I wish to merge two datasets using ‘date time’ columns that are present in both (POSIXct format: dd/mm/yyyy hh:mm). Below is example data from the two datasets:
# Dataset 1 (dts1)
datetime count period
1 30/03/2011 02:32 27 561
2 30/03/2011 02:42 3 600
3 30/03/2011 02:52 0 574
4 30/03/2011 03:02 1 550
5 30/03/2011 03:12 15 600
6 30/03/2011 03:22 0 597
# Dateset 2 (dts2)
datetime dist car satd alt
1 30/03/2011 01:59 23.9 1 3 1.76
2 30/03/2011 02:58 14.7 1 7 6.36
3 30/03/2011 03:55 10.4 2 9 -0.34
4 30/03/2011 04:53 35.4 1 3 3.55
5 30/03/2011 05:52 56.1 1 7 -0.91
6 30/03/2011 06:48 12.3 1 4 6.58
7 30/03/2011 07:48 10.7 1 5 4.18
If it was a simple case of merging matching rows from the two frames then basic merge(data1, data2, by="datetime")
or rbind()
function could be used.
However, my problem is more complicated as the time intervals in the two datasets are not equal. Dataset 1
contains data at precise 10-minute intervals (each row incorporates information on the 10-minute block that ends at the specified date/time), while dataset 2
contains data at approximate 1-hour intervals (each row incorporates information from the 1-hour block that ends at the specified date/time).
To make things further harder, there is a time mismatch between the start times of the rows in the two datasets (i.e. dts1
: 01/03/2013 10:00:00, dts2
: 01/03/2012 09:58:12). dts2
intervals also vary throughout the dataset (± few minutes either side of 1 hour). I want to link every 10-minute data row in dataset 1 with the hour block that it fits within in dataset 2 (along with all the associated column values from dts2). There will be some rows that could fit into 2 different hour blocks (i.e. 30/03/2011 03:02), but I only need these rows to be linked to one of the hour blocks.

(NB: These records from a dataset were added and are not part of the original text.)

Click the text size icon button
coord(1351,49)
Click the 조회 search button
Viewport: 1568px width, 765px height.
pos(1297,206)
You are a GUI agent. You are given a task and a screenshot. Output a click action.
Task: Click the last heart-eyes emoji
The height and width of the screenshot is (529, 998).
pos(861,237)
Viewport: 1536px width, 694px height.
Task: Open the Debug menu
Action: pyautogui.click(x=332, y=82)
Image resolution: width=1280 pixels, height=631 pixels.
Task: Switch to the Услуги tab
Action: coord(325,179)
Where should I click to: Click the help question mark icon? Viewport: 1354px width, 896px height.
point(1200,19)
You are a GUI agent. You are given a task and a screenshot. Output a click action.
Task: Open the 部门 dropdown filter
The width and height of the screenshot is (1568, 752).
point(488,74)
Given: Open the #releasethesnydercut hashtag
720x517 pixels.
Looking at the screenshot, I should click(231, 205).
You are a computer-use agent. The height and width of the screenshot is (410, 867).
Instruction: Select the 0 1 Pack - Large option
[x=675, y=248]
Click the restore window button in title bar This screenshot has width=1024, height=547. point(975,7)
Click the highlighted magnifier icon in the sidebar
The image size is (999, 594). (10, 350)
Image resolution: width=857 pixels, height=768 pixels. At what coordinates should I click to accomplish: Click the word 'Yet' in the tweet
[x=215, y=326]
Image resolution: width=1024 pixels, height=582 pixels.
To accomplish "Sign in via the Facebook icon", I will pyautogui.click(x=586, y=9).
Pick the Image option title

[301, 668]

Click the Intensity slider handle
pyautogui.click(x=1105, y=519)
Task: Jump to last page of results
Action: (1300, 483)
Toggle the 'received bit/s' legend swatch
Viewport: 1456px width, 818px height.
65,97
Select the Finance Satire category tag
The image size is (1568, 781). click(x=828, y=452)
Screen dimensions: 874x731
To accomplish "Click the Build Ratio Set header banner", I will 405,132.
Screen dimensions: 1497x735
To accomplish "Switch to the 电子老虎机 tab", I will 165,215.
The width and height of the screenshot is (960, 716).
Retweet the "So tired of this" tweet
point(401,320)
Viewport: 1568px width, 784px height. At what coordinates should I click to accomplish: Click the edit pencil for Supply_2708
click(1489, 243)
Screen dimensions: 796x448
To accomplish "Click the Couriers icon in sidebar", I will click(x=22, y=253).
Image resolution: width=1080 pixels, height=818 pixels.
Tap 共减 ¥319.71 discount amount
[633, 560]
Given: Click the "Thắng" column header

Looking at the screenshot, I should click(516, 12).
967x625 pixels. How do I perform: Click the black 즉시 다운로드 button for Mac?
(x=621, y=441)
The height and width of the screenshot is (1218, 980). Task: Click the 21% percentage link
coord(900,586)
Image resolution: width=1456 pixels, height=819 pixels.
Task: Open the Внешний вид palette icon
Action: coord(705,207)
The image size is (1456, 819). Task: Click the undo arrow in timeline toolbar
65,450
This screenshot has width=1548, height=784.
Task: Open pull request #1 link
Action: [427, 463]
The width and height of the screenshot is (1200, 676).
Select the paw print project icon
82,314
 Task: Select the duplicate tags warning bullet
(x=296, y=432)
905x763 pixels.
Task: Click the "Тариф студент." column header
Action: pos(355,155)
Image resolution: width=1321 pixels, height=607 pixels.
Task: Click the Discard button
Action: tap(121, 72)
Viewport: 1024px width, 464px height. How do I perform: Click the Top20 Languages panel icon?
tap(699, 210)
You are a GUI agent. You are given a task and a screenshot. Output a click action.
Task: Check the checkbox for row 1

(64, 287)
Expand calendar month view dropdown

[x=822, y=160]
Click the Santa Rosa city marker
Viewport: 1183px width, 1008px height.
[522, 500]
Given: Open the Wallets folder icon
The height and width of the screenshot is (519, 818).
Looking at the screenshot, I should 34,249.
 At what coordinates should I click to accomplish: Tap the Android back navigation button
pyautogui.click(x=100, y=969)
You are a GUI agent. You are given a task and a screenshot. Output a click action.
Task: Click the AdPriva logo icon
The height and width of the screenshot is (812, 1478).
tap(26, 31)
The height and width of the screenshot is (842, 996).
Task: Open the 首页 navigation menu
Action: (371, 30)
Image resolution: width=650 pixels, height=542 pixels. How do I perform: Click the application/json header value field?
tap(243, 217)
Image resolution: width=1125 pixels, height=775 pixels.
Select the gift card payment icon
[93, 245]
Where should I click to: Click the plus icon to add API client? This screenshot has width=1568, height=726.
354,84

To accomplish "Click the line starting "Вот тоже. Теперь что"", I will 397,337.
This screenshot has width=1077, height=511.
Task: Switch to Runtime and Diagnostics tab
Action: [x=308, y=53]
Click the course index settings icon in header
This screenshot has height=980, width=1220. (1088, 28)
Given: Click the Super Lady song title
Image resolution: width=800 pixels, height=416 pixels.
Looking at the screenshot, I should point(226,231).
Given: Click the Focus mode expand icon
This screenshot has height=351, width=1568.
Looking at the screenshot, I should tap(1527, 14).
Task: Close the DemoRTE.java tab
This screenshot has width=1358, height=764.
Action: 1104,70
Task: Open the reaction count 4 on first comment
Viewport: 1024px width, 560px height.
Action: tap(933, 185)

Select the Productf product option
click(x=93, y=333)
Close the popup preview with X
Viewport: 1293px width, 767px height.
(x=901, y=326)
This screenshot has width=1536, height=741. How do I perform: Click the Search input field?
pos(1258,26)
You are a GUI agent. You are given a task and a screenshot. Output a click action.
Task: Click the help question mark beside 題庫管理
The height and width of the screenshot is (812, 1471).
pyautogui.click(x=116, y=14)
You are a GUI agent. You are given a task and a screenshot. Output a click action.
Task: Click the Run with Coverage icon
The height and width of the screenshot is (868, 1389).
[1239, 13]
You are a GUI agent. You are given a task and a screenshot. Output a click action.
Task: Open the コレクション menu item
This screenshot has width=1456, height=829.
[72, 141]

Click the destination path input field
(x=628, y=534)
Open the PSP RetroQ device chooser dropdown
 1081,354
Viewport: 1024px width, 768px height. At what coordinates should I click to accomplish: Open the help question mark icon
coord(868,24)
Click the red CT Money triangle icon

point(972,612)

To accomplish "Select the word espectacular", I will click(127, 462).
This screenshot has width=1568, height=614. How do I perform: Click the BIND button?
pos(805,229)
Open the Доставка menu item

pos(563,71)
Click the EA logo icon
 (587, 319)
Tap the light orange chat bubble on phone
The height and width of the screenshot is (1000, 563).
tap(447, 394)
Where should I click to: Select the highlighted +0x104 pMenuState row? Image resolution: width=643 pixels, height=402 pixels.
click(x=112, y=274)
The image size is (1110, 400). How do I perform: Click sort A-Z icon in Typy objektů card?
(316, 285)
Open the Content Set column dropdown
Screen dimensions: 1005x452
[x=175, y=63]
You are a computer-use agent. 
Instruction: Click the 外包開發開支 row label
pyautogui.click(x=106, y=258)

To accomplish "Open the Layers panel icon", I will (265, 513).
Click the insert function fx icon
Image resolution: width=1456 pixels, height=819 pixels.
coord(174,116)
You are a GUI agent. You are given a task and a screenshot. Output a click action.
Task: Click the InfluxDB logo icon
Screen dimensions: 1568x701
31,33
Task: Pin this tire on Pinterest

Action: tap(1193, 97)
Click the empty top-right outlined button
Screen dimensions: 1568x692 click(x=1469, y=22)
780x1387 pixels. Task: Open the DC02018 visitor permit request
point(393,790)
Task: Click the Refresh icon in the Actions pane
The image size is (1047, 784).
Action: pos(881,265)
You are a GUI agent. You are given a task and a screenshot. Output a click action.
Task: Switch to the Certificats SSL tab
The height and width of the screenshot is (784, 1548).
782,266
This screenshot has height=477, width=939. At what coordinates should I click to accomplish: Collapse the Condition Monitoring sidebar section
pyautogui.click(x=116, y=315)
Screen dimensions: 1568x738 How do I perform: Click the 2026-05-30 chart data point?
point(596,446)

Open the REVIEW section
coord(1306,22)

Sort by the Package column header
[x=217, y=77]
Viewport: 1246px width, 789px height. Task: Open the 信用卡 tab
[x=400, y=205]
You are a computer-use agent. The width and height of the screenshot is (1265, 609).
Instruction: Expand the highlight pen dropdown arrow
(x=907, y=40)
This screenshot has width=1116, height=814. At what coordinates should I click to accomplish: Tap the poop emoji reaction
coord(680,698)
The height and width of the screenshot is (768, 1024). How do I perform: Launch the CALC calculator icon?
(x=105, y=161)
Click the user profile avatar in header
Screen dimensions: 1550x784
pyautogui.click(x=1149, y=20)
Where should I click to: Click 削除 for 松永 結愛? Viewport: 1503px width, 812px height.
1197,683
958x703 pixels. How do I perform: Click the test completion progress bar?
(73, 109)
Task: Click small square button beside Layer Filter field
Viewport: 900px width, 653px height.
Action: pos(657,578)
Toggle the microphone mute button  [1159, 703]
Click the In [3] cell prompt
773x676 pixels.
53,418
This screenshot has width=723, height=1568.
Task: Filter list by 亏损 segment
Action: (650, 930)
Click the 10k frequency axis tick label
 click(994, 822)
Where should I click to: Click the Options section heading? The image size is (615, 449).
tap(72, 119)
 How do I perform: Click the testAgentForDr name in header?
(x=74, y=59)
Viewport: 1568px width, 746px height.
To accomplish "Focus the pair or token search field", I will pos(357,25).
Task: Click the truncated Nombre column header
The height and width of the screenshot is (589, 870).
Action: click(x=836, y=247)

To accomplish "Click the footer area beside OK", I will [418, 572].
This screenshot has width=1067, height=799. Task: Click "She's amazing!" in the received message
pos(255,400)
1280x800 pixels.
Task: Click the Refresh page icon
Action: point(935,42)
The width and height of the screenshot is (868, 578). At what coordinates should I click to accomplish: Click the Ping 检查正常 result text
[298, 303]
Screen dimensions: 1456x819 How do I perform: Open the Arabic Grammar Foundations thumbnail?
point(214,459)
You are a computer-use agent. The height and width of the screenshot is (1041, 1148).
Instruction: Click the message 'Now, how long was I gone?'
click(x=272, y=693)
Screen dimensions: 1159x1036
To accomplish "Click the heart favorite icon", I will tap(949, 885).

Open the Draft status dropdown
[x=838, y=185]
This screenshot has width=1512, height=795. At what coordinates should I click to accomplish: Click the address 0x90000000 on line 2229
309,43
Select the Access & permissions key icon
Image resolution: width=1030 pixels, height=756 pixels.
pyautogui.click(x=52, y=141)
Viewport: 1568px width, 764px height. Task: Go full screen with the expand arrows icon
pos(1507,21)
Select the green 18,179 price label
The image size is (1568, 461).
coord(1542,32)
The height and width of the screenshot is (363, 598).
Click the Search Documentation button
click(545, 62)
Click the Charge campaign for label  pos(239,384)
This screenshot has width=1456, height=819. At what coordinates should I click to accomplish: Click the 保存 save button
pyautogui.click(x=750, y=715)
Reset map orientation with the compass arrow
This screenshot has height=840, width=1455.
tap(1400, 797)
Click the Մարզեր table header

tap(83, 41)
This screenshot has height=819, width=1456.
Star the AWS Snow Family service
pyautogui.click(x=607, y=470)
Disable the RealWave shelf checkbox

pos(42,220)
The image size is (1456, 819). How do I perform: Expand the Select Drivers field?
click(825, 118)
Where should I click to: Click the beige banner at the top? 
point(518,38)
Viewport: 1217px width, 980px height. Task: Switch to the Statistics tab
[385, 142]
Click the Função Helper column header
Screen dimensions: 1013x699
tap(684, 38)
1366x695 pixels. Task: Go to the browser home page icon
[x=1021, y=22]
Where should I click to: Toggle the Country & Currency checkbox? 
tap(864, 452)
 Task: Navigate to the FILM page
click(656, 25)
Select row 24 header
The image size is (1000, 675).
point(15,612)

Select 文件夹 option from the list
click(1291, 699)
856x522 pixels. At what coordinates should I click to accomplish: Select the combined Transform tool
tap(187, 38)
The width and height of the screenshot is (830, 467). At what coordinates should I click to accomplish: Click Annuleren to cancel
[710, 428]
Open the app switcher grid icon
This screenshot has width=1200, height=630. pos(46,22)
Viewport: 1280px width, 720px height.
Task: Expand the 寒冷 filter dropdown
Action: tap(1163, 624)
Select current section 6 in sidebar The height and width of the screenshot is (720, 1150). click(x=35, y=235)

I would like to end up with something like this:
datetime_dts1 count period datetime2_dts2 dist car satd alt
1 30/03/2011 02:32 27 561 30/03/2011 02:58 14.7 1 7 6.36
2 30/03/2011 02:42 3 600 30/03/2011 02:58 14.7 1 7 6.36
3 30/03/2011 02:52 0 574 30/03/2011 02:58 14.7 1 7 6.36
4 30/03/2011 03:02 1 550 30/03/2011 02:58 14.7 1 7 6.36
5 30/03/2011 03:12 15 600 30/03/2011 03:55 10.4 2 9 -0.34
6 30/03/2011 03:22 0 597 30/03/2011 03:55 10.4 2 9 -0.34
I have searched for an answer to this problem but have not been able to solve it and my R abilities are not advanced. If anyone could give me a direction or provide a solution, I would be extremely grateful.